Fast-fashion brands Asos and Boohoo, are two companies that excel at this, according to Adamson. They’ve identified a persona known as ‘Daytime socializers,’ who are young British women who tweet about socializing, eating out, having a girl’s night out, and having a good time. They also promote Asos and Boohoo on the internet.
“Boohoo and Asos recognize that these are viable communities; they tap into the relevant and current culture, with the content that they’re putting out there, and they’re really having a conversation with these daytime socializers,” he said.
Primary and Secondary Research and The Social Listening Technique
Another important point highlighted by Adamson is that primary and secondary research must be used in combination, but how they are employed will vary depending on the project.

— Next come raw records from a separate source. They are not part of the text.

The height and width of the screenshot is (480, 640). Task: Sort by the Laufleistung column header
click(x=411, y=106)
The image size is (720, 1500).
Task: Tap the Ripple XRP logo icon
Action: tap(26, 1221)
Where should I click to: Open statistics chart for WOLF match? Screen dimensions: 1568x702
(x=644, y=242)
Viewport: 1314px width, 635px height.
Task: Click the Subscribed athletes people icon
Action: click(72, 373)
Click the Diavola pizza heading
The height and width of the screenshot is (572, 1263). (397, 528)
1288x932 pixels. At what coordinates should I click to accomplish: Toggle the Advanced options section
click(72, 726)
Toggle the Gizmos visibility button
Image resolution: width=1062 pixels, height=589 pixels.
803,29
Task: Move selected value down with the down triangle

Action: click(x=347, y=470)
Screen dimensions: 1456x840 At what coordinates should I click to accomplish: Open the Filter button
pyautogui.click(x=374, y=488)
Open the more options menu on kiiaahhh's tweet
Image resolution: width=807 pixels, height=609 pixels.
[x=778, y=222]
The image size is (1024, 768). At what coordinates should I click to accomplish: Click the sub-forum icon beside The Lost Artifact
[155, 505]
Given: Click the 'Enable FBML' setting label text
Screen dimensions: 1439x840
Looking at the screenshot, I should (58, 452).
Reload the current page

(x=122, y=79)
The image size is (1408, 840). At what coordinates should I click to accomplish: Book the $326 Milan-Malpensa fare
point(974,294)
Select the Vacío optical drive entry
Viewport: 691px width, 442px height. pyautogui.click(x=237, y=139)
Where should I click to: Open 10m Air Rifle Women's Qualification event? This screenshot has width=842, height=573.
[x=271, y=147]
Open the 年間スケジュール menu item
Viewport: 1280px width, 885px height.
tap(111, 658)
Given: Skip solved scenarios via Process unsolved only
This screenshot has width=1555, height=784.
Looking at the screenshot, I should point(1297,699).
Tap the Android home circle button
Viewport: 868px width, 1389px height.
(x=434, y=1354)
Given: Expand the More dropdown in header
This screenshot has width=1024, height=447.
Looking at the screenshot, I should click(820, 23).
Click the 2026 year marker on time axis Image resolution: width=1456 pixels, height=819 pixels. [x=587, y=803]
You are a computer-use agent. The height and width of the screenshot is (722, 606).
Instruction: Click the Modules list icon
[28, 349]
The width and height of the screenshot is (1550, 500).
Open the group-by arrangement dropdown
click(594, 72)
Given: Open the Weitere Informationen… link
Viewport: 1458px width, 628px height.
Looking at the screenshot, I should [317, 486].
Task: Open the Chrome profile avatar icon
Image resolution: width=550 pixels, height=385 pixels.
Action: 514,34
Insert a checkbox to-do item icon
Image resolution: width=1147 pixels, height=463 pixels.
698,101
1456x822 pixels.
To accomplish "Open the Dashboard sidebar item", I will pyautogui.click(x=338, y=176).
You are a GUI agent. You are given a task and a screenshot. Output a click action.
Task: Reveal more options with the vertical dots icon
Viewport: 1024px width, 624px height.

For example, if you’re creating a survey and aren’t sure what questions to ask, you may utilize a technique known as social listening to discover a target audience online, learn more about them, and figure out what questions you should ask.
Social listening (or social media listening) refers to the process of identifying and assessing what is being said about a company, individual, product or brand on the internet.
If you’re evaluating primary research, you may enhance it with instances of what your target audience is talkimg about online using social listening. Ultimately, the key, according to Adamson, is to engage with your potential customers.
“The more customers interact with you, whether through primary or secondary research, the stronger their bond with your firm will be, and the more money you’ll make.”